The first suit was actually too big. It feels great to try something on and find that it is too big for you. That doesn’t happen often. Usually things fit but are too short or not the right design for my frame, but too big is always a treat. The next suit, I have to admit, I looked pretty darn good in for someone my age. I read recently that the actress Demi Moore has spent about a half million dollars on “upkeep’s and upgrades” for her body. She is a year older than I am, and looks better than both her teenage daughters, but she has the too-taunt facial expression that screams “botox” and a stomach too flat for a mother of three that plainly pronounces her a cheater because once you’ve given birth there is a certain curvature to the solar plexus that you will never be rid of regardless of how stringent your diet or vigorous your workout routine. Looking at myself in that light blue sting bikini, yes….it was a string bikini, I felt sorry for her. I looked great. No muffining over the stings. The bum cheeks didn’t have that stuff sausage look of trying to put too much flesh into to small of an area. Yeah, my stomach could be more flat and my thighs a shade thinner, but I am nearly forty-four. I’ve had a child and know the stress of long term care-taking. My arms and legs have seen a bit of sun, though no deliberate sun worshipping. I am not young and firm and impossibly thin though I am smaller than the average size American (and Canadian for that matter) woman.

However, I didn’t get the string bikini. Maybe if Rob had been shopping with me, I could have been (easily) persuaded, but my old prejudices and standards wouldn’t allow the purchase. Looking good for my age, doesn’t quite cut it with me even now. Last year I would watch the girls in the high school where I taught with a feeling that couldn’t decide if it was admiration or horror. They would strut proudly up and down the halls wearing clothes that were clearly designed with small and taunt in mind, not pudgy, paunchy and even quite overweight. When I was in high school, well…..I wore a uniform it was Catholic school, but girls of a certain size were barred from wearing “thin girl” outfits. And this was not just a social admonishment, it was by design. There wasn’t yet the financial incentive needed by clothes makers to cater and pander with lycra and spandex enticements.

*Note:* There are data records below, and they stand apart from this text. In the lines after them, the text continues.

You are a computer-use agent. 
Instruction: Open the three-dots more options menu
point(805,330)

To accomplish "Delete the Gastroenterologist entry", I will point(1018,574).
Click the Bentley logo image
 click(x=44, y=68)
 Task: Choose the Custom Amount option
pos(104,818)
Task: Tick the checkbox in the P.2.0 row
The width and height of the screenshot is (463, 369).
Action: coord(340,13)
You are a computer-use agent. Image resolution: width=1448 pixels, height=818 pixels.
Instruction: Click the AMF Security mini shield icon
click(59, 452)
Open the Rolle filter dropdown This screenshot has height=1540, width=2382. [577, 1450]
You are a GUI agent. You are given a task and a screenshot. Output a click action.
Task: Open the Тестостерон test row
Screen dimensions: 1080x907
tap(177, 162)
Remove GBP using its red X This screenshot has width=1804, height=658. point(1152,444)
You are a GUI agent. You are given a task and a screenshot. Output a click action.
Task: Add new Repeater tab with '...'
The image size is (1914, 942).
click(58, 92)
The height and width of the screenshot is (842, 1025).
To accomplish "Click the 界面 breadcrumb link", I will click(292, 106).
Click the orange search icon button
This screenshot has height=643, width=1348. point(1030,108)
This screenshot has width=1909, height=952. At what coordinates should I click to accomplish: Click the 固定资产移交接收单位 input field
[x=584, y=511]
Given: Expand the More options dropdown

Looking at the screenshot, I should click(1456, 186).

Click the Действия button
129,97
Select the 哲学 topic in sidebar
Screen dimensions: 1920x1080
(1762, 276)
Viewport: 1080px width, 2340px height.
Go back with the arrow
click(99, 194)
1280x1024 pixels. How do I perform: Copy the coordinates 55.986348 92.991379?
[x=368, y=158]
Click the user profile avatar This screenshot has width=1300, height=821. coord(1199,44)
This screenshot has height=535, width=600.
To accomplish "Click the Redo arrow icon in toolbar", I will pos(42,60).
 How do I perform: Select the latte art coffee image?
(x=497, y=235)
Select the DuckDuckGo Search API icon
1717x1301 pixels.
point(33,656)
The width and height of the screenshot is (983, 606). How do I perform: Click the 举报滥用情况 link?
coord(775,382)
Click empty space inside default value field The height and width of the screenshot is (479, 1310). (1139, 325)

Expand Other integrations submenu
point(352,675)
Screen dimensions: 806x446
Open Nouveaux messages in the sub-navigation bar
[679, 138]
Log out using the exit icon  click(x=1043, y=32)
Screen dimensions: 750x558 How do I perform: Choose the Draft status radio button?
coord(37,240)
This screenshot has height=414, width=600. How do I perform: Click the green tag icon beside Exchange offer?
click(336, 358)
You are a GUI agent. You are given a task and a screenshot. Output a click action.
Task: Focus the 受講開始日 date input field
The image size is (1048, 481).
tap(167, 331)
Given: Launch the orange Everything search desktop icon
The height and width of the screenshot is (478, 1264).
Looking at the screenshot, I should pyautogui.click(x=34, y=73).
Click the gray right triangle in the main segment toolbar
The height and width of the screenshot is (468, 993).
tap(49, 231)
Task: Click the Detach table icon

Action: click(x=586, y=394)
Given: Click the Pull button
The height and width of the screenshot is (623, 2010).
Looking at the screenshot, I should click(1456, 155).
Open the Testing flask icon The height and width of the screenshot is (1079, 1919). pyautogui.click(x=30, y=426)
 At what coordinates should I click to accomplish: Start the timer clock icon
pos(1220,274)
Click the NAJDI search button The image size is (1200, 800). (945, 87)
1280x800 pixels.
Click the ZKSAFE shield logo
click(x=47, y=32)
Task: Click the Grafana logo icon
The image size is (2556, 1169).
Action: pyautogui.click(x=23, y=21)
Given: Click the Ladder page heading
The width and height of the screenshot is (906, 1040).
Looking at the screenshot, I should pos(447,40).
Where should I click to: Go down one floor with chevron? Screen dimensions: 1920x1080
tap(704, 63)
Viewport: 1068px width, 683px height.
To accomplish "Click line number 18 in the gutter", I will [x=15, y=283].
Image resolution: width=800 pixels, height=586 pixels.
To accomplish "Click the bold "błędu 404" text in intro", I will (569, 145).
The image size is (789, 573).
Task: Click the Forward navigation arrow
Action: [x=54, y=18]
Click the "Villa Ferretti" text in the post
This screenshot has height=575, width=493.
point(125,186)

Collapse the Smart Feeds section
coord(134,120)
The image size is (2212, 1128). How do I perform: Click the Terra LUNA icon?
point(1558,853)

Suit number three turned out to be the winner. And not by default. There is something about practical, functional and sexy rolled into one that takes a clothing purchase to the next level past shopping nirvana. It’s halter style made it good for actual use in the water, and it fit even better than the string one, although there is something about a string bikini that just says sexy in a way that no other suit truly does. For my part I am pleased to be back into a two piece. Believe it or not it is part of the reclaiming of myself process that has been going on for a long while. I modeled it for Rob later that evening and he pronounced it hot looking. Of course there is some bias there.